━━ Reading passage
# Is playing frisbee damaging?



## Stosh (Jun 26, 2010)

For the past few days Stosh ]7 mos old and 74 lbs] has been coming off the ground to catch the frisbee. Not exactly leaping like an Aussie, but enough to get all four feet in the air. Until now he's just chased it along the ground. Is the jumping, even at just a few inches, damaging to his hips? I've been so careful not to let him jump out of the car, things like that, to protect them and now he fancies himself to be an acrobat. Even in the house he'll kind of leap in place and is getting on his hind legs quite a bit. I'm glad he's feeling so much better not that he's over giardia and hookworms but I don't want him injuring his hips or elbows.


----------



## Dexter (Jul 25, 2010)

i have heard from my vet hips is genetic and not really have anything to do with what the dog is doing !? i mean unless u let the dog jump like a freaking kangooroo 

is that true ?


----------



## ken k (Apr 3, 2006)

Max is a Frisbee freak since he was 6 months old, hes 5 years now, no problems, and its good exercise


----------



## Stosh (Jun 26, 2010)

Oh good! Thanks! He's an absolute fiend for the frisbee and he's getting quite good at snatching it out of the air. I guess if it hurt he wouldn't do it, it is great exercise. I'm also getting pretty good at throwing it, I'll have to go to the frisbee golf course near here and give it a go.


----------



## Jax08 (Feb 13, 2009)

Try to keep it low and level so he's not twisting in the air. That can hurt his back. Jax is a Frisbee Fiend too. I throw it down the hill so when she gets to it it's almost eye level to her...that and she has to run back UP the hill to get to me.


----------



## Stosh (Jun 26, 2010)

He's not jumping high enough to do any twisting, just straight up to catch it in the air- really just about 6 inches at the most. I'll throw it downhill, that ought to lessen the opportunities to jump. I really need a glow-in-the-dark one so we can play when it's cooler.


----------



## Jax08 (Feb 13, 2009)

I don't know about glow in the dark but teh only one that has lasted Jax longer than a day were the Kong frisbees.


----------



## ken k (Apr 3, 2006)

get him a kong Frisbee, they are safer for him


----------



## sagelfn (Aug 13, 2009)
━━━━
━━ Dataset extract
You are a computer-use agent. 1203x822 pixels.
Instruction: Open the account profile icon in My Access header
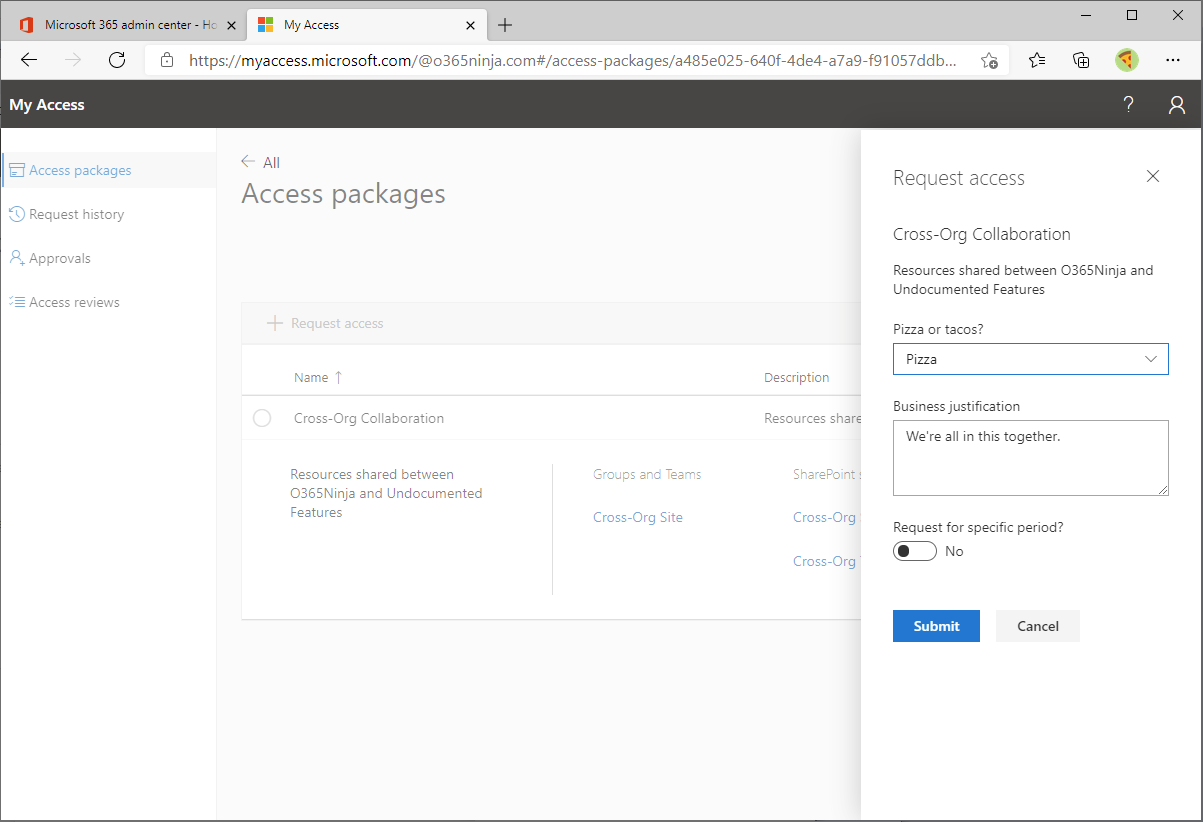coord(1176,104)
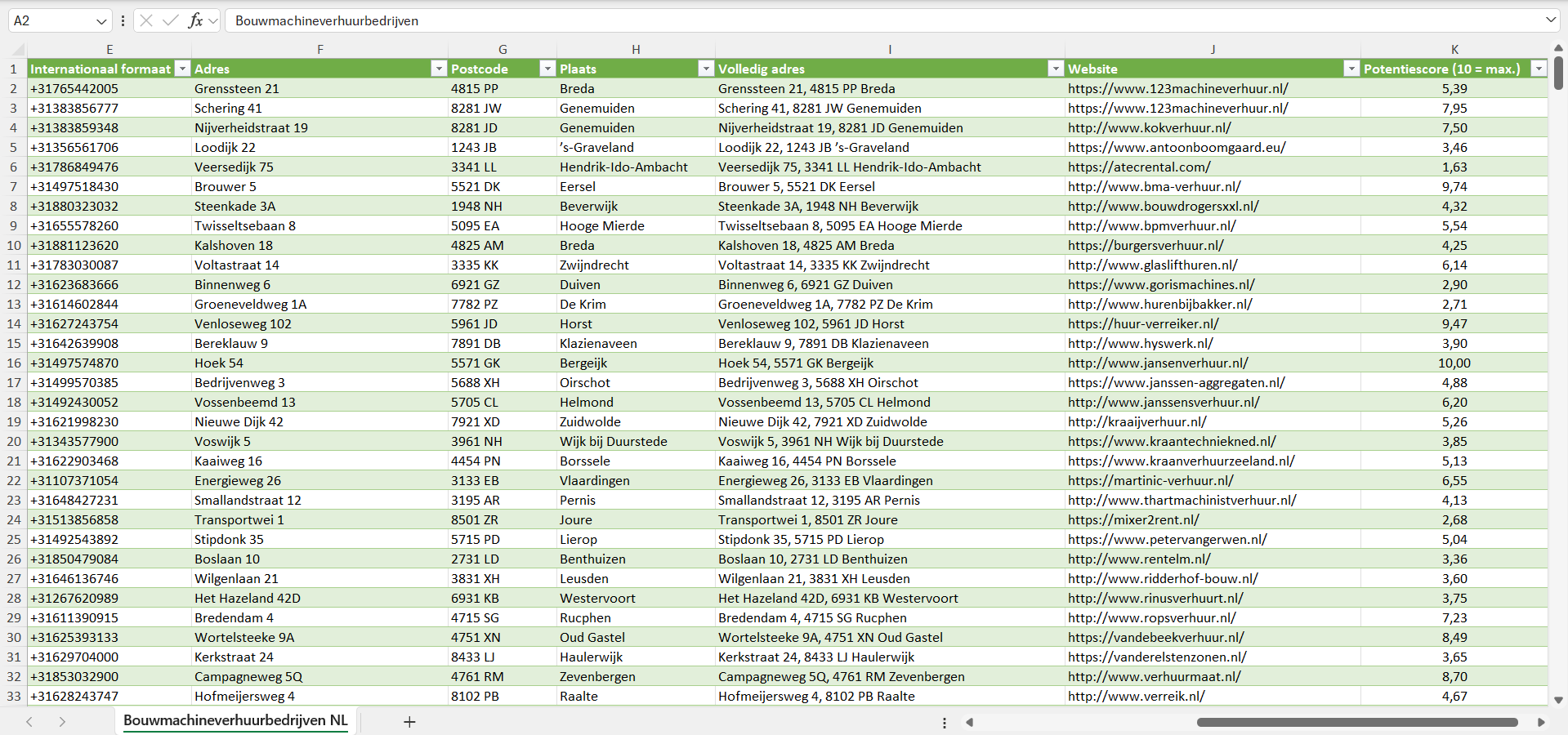
Task: Click the Cancel X icon in formula bar
Action: pyautogui.click(x=146, y=20)
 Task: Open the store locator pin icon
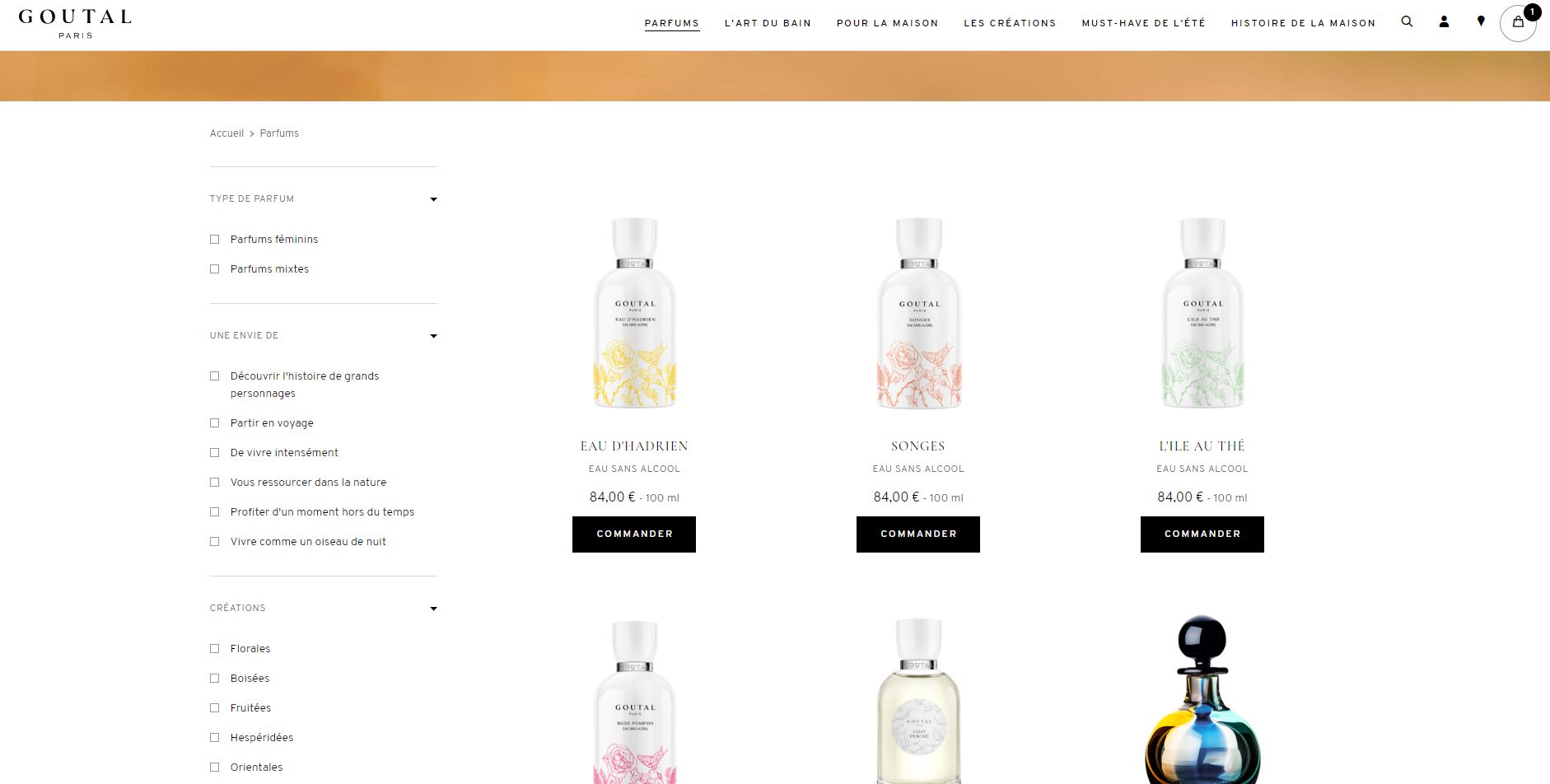(x=1481, y=22)
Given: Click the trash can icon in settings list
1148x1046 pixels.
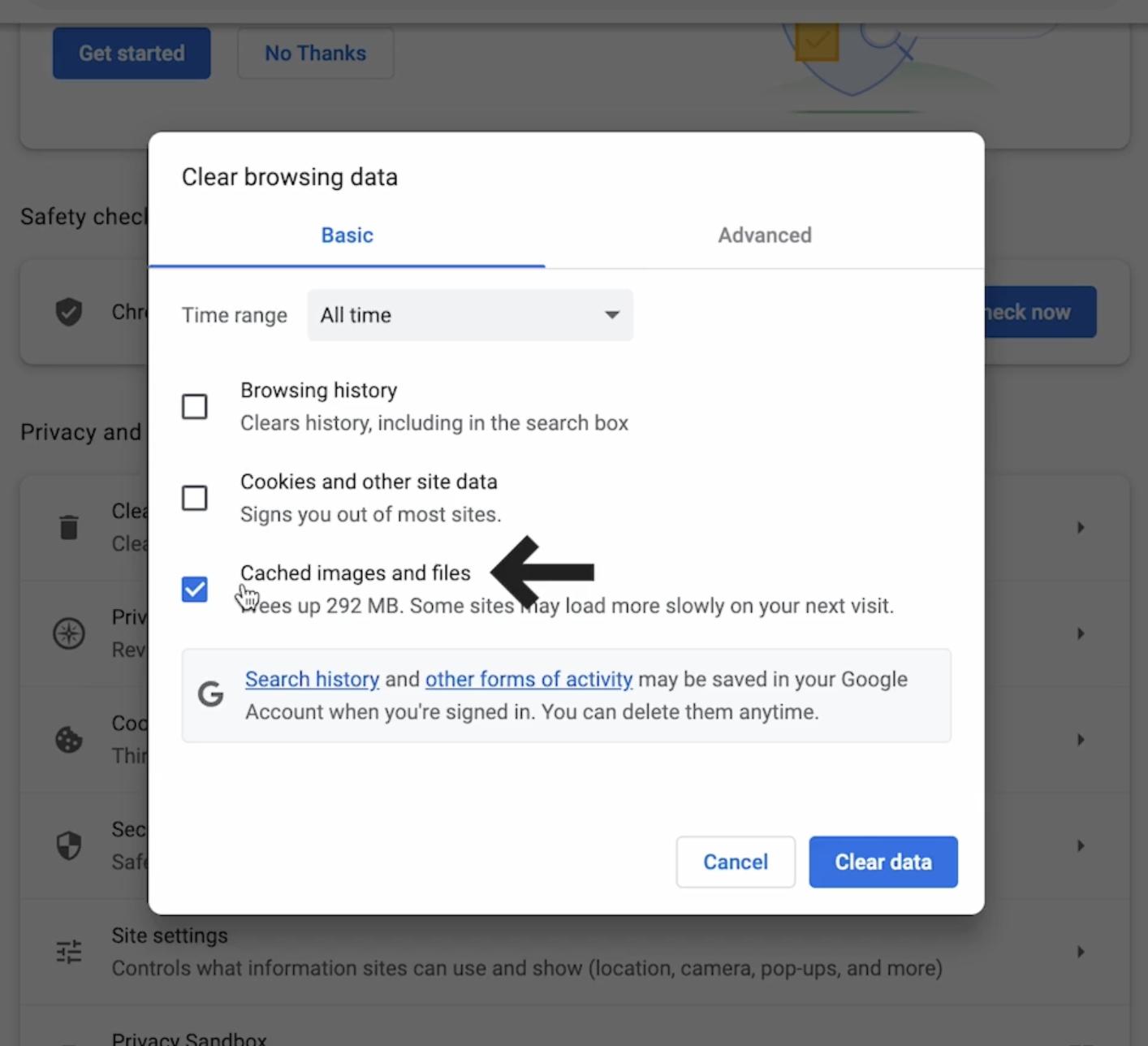Looking at the screenshot, I should pyautogui.click(x=69, y=527).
━━━━
Pick up the forum thread about a young dog jumping for frisbees and continue it from its final line. You won't need any of the entries for this work.

Answer to the problem.
glow in the dark disc Midnight Sun Disc https://skyhoundz.com/cgi-bin/commerce.cgi?search=action&category=1116

Wanted to add that frisbee is a high impact activity and is tough on a dogs joints. I would keep the frisbee low so that the dog doesn't need to jump for it especially while the growth plates are still open and ligaments/tendons are still developing


----------



## Stosh (Jun 26, 2010)

Thanks, I'll check out the Kong frisbee. I'll be sure and keep it low and slow!


----------



## Good_Karma (Jun 28, 2009)

I think if you're on grass you're fine. I wouldn't let him do that in a parking lot or something.

Our Frisbees always turn into chew toys.


----------



## Stogey (Jun 29, 2010)

Definetly check out the Kong frisbee ! It's a bit heavier than a normal Frisbee but indestructible !!! 
DJ often flies all 4 paws off the ground when he's chasing his frisbee !  
Doesn't seem to bother him any at all, but I often wondered about his back and hips.


----------



## Stosh (Jun 26, 2010)

Thanks sagelfn, I've got to get one! Right now we're using $.99 ones from Petsmart- he'll feel like a pro


----------



## sagelfn (Aug 13, 2009)

forgot to add, this is the best frisbee IMO

its soft and so far has lasted 5 months of daily use

Booda Soft Bite Floppy Disc Toss Toys


----------



## Stosh (Jun 26, 2010)

That soft one will keep him from scraping his teeth across the plastic ones- he holds it between his paws and scrapes and scrapes. Funny his first cheapo plastic one was free in a goodie bag we got at obedience class- forget all the dollars we've racked up buying toys!


----------



## Elaine (Sep 10, 2006)

The only problem with frisbees is that they can be very hard on the teeth. I would look for a soft one and then play as much as you want with it.


----------



## Dainerra (Nov 14, 2003)

Stosh said:


> I'll be sure and keep it low and slow!


now I've got "Low Rider" stuck in my head! :crazy:


----------



## Stosh (Jun 26, 2010)

Oh no, now I do too


----------



## JazminsMomSami (Jun 29, 2010)

for me jazmin is damaging to the HOUSE if we dont play frisbee everyday


----------



## Jessiewessie99 (Mar 6, 2009)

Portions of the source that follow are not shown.